▶ [Pixel coordinate grounding data]:
***

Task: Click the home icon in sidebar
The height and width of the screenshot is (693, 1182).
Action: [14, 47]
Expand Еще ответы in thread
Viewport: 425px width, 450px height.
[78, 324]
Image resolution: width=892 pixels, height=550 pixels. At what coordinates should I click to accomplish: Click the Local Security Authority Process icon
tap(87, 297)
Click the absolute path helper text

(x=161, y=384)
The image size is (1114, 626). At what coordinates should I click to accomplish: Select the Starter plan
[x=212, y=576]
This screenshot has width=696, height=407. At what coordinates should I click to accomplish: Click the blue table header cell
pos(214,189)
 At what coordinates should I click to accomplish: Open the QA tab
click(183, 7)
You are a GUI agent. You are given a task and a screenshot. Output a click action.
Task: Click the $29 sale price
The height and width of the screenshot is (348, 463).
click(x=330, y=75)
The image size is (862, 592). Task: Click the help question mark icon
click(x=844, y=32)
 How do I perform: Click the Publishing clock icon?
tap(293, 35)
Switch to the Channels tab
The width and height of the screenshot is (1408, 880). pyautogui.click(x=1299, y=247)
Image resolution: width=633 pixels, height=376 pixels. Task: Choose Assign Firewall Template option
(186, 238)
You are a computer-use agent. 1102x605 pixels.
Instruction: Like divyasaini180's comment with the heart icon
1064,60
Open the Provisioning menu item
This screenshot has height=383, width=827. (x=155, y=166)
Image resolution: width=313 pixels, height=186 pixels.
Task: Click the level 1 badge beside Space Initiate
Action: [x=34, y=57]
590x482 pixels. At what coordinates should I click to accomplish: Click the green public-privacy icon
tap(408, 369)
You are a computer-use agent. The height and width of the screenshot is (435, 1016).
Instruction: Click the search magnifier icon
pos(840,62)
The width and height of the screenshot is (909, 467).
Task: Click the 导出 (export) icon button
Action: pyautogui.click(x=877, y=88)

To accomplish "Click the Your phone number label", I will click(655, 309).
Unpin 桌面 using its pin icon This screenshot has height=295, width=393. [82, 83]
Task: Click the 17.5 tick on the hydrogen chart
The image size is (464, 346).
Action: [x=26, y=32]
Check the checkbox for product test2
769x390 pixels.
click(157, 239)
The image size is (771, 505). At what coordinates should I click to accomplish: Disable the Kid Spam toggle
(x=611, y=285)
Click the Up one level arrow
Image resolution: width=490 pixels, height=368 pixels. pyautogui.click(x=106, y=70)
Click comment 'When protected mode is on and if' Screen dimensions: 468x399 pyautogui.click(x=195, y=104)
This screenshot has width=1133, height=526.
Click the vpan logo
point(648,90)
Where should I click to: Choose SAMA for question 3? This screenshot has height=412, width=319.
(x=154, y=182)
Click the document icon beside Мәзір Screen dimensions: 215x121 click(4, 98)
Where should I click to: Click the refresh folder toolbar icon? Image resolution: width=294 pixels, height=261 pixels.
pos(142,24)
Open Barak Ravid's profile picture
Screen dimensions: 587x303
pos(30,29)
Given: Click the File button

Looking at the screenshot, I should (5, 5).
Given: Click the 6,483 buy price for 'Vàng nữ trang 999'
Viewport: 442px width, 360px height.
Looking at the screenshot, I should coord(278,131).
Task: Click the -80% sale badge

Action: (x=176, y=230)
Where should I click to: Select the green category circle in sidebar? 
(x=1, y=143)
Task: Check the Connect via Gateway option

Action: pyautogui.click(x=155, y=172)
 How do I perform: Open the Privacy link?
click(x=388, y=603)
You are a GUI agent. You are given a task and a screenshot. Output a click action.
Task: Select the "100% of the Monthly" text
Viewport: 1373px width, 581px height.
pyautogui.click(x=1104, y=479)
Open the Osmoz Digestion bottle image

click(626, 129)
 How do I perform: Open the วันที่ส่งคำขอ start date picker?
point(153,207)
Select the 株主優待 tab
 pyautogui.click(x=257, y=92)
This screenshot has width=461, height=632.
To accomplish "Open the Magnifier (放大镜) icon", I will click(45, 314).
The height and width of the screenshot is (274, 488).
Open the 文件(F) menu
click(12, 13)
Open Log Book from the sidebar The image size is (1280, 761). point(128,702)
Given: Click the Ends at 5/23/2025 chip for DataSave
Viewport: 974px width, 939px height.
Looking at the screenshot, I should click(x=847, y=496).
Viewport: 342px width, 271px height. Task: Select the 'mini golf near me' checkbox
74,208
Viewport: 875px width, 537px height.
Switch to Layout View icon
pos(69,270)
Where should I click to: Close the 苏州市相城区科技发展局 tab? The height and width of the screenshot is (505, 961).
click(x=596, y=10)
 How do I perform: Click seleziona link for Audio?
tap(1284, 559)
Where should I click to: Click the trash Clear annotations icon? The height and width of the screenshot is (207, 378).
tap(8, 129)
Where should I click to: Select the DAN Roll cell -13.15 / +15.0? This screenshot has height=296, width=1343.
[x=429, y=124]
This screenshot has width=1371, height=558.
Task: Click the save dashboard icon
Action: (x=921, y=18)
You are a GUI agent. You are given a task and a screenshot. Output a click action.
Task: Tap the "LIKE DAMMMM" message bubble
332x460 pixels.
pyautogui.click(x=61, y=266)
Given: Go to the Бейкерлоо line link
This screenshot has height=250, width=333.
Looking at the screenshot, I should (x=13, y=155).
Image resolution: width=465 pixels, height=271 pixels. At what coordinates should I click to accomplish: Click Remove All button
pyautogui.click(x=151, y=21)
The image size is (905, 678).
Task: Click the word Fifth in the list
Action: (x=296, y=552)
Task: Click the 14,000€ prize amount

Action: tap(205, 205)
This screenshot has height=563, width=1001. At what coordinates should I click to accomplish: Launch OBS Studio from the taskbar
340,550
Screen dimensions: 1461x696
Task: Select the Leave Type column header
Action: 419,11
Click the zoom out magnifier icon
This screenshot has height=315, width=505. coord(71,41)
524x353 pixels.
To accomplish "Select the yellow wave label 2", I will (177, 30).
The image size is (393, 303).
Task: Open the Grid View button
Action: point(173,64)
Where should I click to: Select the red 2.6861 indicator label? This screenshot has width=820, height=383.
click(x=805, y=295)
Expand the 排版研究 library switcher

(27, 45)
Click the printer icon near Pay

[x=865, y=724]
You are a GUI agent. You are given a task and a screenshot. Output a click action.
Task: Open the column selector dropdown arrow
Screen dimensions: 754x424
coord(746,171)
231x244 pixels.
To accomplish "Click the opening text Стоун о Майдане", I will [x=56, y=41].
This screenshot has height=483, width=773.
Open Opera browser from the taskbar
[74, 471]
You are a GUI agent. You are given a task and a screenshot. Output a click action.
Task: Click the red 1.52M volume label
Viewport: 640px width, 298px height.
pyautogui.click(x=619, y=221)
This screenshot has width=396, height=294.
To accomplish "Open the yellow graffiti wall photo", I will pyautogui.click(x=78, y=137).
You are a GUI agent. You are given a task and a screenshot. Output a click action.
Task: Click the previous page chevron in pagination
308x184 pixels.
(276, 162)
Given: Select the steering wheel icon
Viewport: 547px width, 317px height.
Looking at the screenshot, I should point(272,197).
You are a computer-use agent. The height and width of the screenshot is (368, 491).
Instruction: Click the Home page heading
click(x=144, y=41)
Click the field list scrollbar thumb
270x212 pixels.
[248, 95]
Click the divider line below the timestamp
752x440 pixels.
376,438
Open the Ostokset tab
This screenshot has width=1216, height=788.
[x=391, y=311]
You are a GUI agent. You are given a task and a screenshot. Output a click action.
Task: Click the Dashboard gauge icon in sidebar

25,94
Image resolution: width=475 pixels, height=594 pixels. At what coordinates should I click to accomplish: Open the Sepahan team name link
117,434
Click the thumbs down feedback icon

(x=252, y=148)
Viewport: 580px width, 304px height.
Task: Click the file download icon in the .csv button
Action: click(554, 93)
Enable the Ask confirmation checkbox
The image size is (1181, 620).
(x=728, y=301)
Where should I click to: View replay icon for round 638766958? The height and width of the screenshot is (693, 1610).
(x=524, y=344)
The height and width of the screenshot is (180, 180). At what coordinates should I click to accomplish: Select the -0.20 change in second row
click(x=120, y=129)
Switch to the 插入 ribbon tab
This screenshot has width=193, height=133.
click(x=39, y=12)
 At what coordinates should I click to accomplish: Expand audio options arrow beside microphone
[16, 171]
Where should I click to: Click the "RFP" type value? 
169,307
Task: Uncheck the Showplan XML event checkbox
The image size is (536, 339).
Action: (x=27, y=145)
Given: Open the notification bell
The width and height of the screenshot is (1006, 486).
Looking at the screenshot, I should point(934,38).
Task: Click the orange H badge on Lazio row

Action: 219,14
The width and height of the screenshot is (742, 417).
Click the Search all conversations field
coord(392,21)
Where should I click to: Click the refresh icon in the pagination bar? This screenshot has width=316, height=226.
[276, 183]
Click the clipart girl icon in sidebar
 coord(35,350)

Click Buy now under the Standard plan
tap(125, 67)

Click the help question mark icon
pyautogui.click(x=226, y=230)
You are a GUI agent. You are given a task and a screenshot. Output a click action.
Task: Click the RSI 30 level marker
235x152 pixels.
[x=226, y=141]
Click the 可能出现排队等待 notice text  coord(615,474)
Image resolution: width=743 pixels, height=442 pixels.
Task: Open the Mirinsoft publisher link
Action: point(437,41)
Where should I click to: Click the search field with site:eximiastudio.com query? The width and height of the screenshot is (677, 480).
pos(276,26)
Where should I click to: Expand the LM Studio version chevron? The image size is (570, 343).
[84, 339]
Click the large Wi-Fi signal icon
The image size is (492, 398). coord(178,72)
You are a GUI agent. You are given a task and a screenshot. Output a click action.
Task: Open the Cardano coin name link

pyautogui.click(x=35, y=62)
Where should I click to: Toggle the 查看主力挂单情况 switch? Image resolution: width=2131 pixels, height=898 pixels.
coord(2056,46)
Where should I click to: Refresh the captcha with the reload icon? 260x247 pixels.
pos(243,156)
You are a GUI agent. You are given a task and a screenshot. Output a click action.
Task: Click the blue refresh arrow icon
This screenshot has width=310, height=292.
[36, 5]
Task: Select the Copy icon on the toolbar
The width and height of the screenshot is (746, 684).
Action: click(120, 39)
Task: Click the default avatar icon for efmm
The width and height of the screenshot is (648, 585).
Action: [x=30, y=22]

***

▶ [WORK TO BE COMPLETED]: A verbatim transcription is needed of the lines above, starting at the line with "Open Opera browser from the taskbar" and ending at the line with "This screenshot has width=396, height=294.", both included, and of nothing else.

▶ [RESULT FOR THIS EXERCISE]:
Open Opera browser from the taskbar
[74, 471]
You are a GUI agent. You are given a task and a screenshot. Output a click action.
Task: Click the red 1.52M volume label
Viewport: 640px width, 298px height.
pyautogui.click(x=619, y=221)
This screenshot has width=396, height=294.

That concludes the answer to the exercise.